Objective: To observe the diagnostic value of serum irisin level in patients with hypertension for severe obstructive sleep apnea syndrome. Design and method: A total of 156 hypertensive patients were selected from the Hypertension Center of the People 's Hospital of Xinjiang Uygur Autonomous Region from September 2019 to January 2020. Baseline data, PSG and ABPM were collected and serum irisin levels were measured. According to AHI, the patients were divided into severe OSAS group (n=79 cases) and non-severe OSAS group (n=77 cases).

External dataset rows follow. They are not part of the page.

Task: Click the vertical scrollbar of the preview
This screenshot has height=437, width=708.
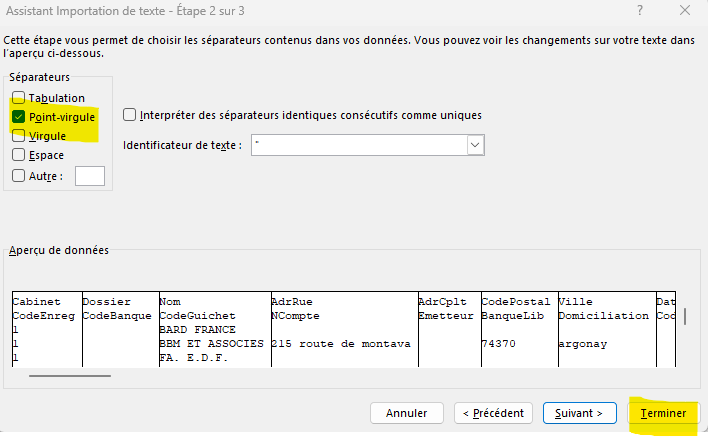Action: pyautogui.click(x=685, y=316)
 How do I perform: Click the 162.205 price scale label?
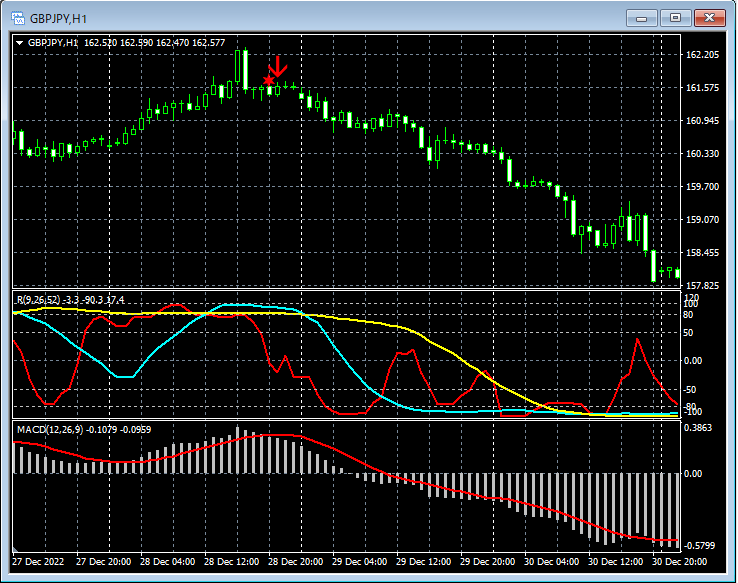[x=704, y=55]
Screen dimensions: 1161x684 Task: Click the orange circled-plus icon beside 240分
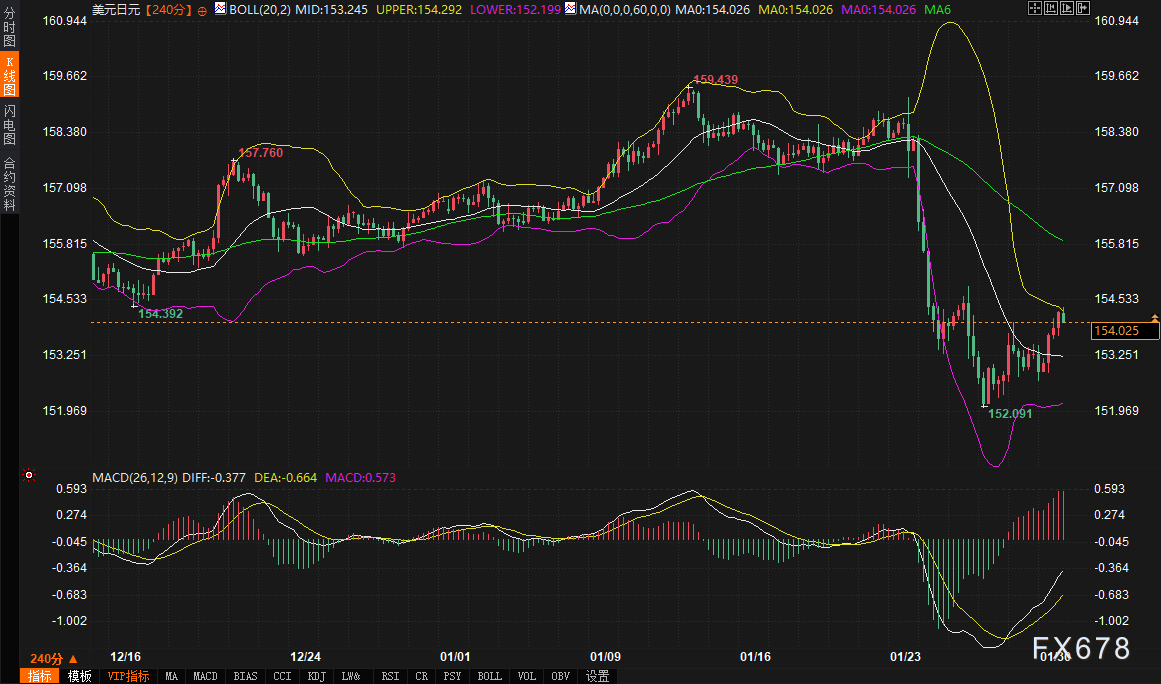click(203, 9)
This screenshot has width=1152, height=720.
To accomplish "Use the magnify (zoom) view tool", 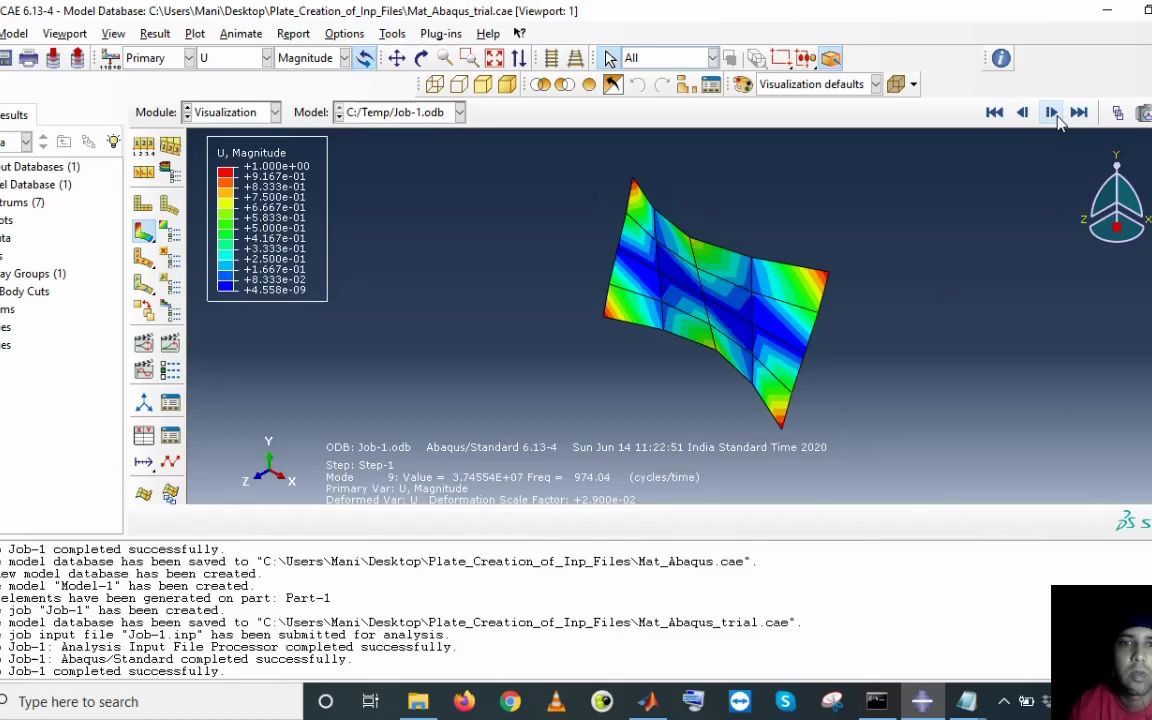I will click(x=446, y=57).
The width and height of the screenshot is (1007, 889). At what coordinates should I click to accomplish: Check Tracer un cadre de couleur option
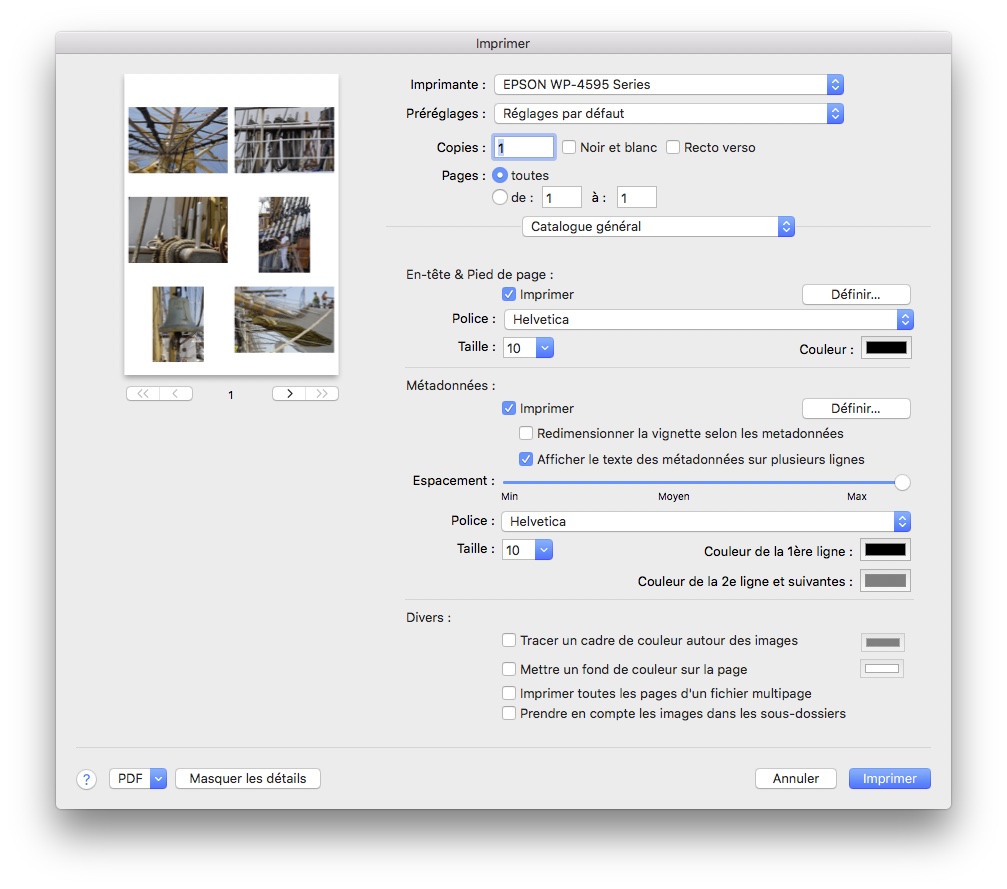pos(509,640)
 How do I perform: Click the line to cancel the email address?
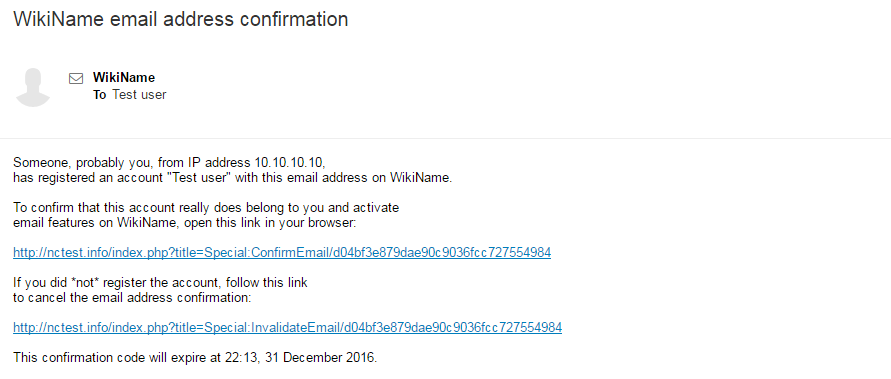[132, 297]
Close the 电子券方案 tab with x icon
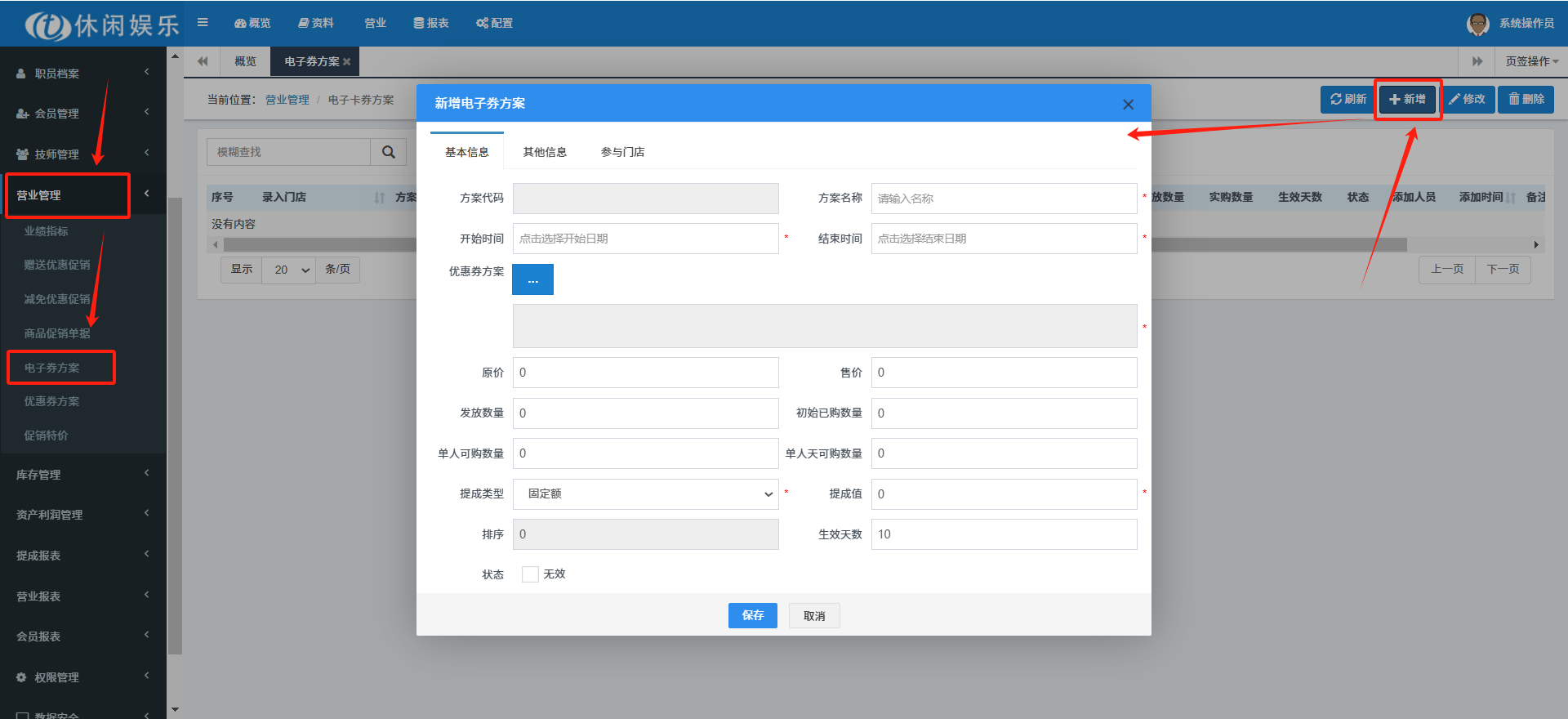Image resolution: width=1568 pixels, height=719 pixels. [x=347, y=62]
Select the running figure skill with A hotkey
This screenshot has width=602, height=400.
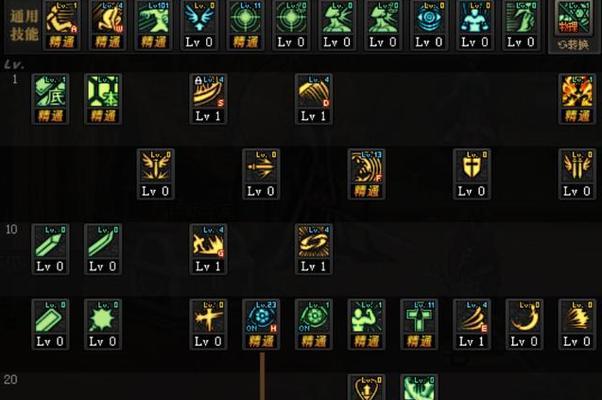click(x=62, y=18)
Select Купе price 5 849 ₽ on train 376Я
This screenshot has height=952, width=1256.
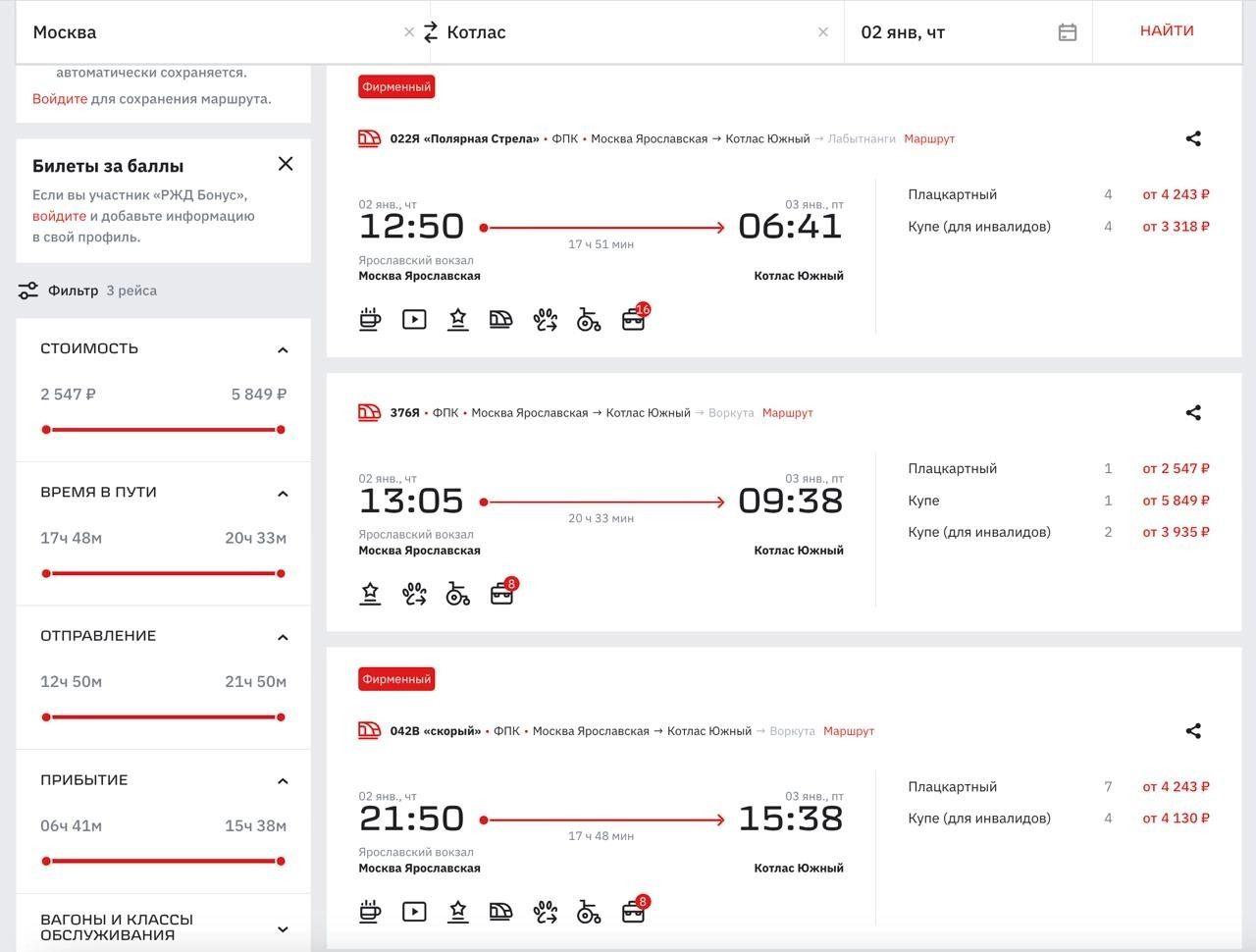1175,501
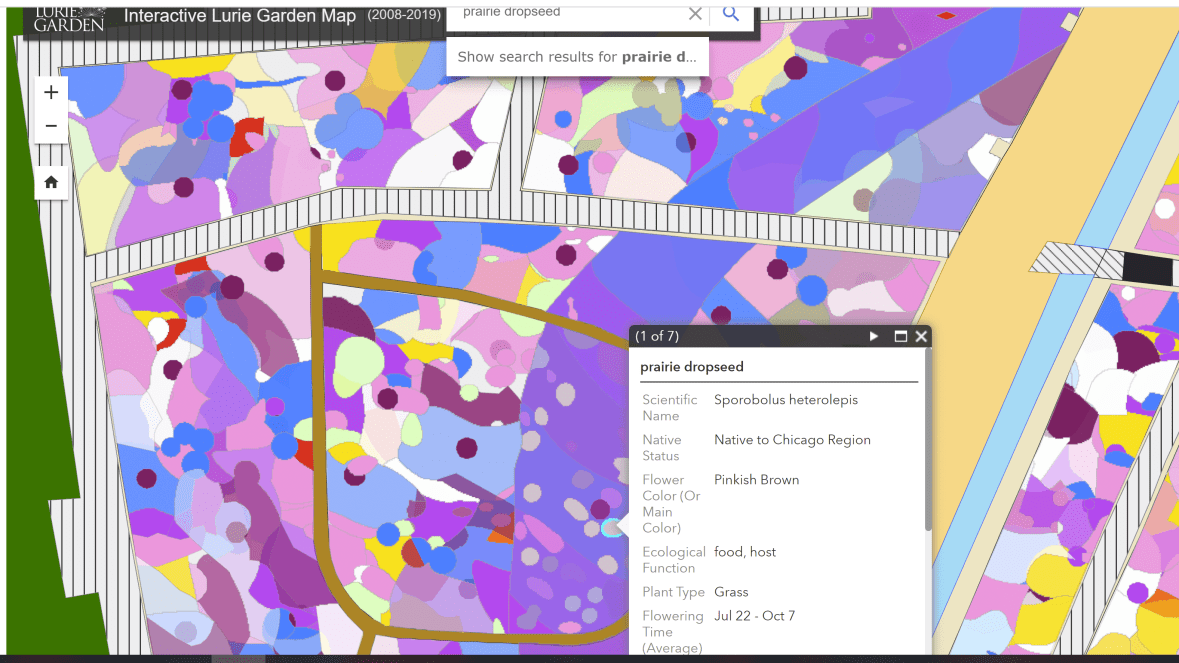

Results: Male patients in severe OSAS group were significantly more than those in non-severe OSAS group, and abdominal circumference and neck circumference in severe OSAS group were greater than those in non-severe OSAS group. Serum irisin concentration in severe OSAS patients was lower than that in non-severe OSAS group, and the difference was statistically significant(14.94 ng/ml vs 42.34 ng/ml, p &lt; 0.001). Serum irisin concentration was negatively correlated with AHI (r=-0.359, p &lt; 0.01). The critical value of serum irisin concentration was 38.07 mg/ml by ROC curve, the AUC is 0.761, the sensitivity was 86.07%, the specificity was 61.07%, the positive predictive value was 69.38%, and the negative predictive value was 81.03%. Conclusions: In hypertensive population, the serum irisin concentration of OSA patients was negatively correlated with the severity of OSAS. Serum irisin level can be used as a diagnostic index for severe OSAS patients.